Um outro fato curioso foi quando foi perguntada se conhecia Serguei da Cunha Lima, proprietário da Gráfica Lima de Barra do Piraí, cogitado como o possível local onde os adesivos teriam sido impressos. Apesar de estar alguns minutos antes conversando com ele no corredor, Tânia disse que podia ser que o conhecesse de nome. Ao final do depoimento da primeira-dama, Serguei entrou para depor também e confirmou que o carro fotografado é da empresa e de uso pessoal seu. Disse ainda não utilizá-lo habitualmente e não sabe como o adesivo foi parar no carro. “Retirei-o assim que tomei conhecimento”, diz.
Perguntado se tinha alguma relação com o prefeito e a primeira-dama, Serguei respondeu que os conhece, mas não tem relacionamento pessoal nem comercial com a prefeitura. Ainda afirmou que sua gráfica não trabalha com esse tipo de material, apenas faz trabalho especializado em formulário contínuo e segurança. “Não operamos com plásticos nem propaganda eleitoral”, assegura Serguei.

O QUE SERÁ FEITO?

O promotor Marlon Oberst Cordovil informou que esperará a decisão do Tribunal Regional Eleitoral (TRE), no dia 20, quando serão definidas quais zonas eleitorais ficarão com as atribuições. “Se essa questão for para a zona de que sou responsável farei uma reunião com todos os pré-candidatos para expor as situações”, diz, acrescentando que existem mais nove possíveis representações contra pré-candidatos. De acordo com ele, por enquanto estão valendo as regras da última eleição e dependerá do Tribunal Superior Eleitoral (TSE) definir as resoluções para esta.

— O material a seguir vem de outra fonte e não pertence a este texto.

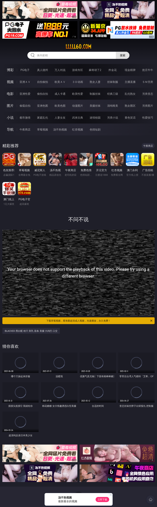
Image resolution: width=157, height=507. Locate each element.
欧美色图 (60, 106)
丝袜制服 (112, 82)
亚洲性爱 (25, 94)
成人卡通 (60, 94)
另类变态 (147, 94)
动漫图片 (77, 106)
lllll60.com (78, 46)
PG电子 (24, 70)
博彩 (10, 70)
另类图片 (147, 106)
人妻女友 (60, 117)
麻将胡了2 (95, 70)
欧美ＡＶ (60, 82)
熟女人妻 (95, 82)
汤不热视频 (60, 129)
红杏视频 (77, 129)
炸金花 (113, 70)
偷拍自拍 (42, 94)
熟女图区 (130, 106)
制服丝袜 (95, 94)
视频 (10, 81)
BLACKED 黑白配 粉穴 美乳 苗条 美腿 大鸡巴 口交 (31, 330)
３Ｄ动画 (77, 82)
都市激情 (25, 117)
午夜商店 (25, 129)
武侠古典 (77, 117)
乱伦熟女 (130, 94)
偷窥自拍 (25, 106)
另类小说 (112, 117)
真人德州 (42, 70)
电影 (10, 93)
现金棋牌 (130, 70)
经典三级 (112, 94)
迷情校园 (95, 117)
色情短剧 (95, 129)
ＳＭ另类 (147, 82)
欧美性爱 (77, 94)
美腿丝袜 (95, 106)
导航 (10, 129)
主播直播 (130, 82)
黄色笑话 (130, 117)
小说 (10, 117)
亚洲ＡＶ (25, 82)
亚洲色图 (42, 106)
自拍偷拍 (42, 82)
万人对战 (60, 70)
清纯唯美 (112, 106)
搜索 (122, 55)
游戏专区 (77, 70)
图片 (10, 105)
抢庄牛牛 (147, 70)
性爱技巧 (147, 117)
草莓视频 (42, 129)
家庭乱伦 (42, 117)
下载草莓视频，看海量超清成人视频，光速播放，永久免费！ (99, 321)
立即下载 (102, 499)
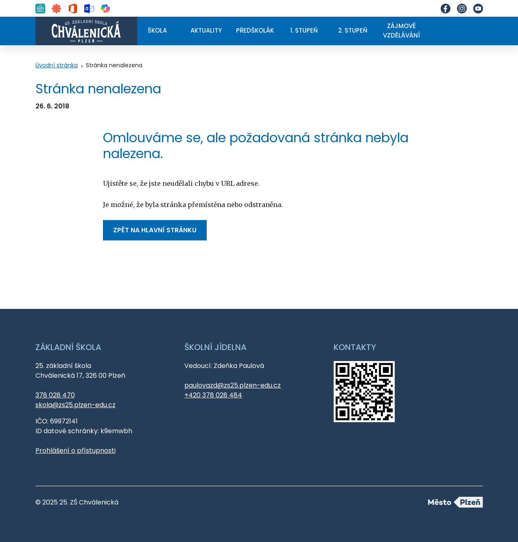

Segundo o promotor, como propaganda extemporânea é um caso antigo o TSE prega que se um candidato usa uma marca antes de ser oficial sua candidatura, dentro do prazo legal que é 1º de julho, e a utiliza depois da mesma maneira, pode ocorrer multa ou até impugnação. “Nesse momento o Ministério público ficará na expectativa. A população pode ficar tranqüila porque a Justiça Eleitoral está atenta”, destaca.